Supplied records:
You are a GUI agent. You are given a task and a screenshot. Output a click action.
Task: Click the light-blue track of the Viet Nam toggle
...
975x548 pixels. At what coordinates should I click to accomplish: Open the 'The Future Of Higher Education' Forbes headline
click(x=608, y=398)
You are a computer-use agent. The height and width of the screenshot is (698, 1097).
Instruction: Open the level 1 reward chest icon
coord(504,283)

Aim of the exercise: Looking at the records above, state the number of lines where the word "agent" occurs, and write nothing beyond it.

Exercise output: 2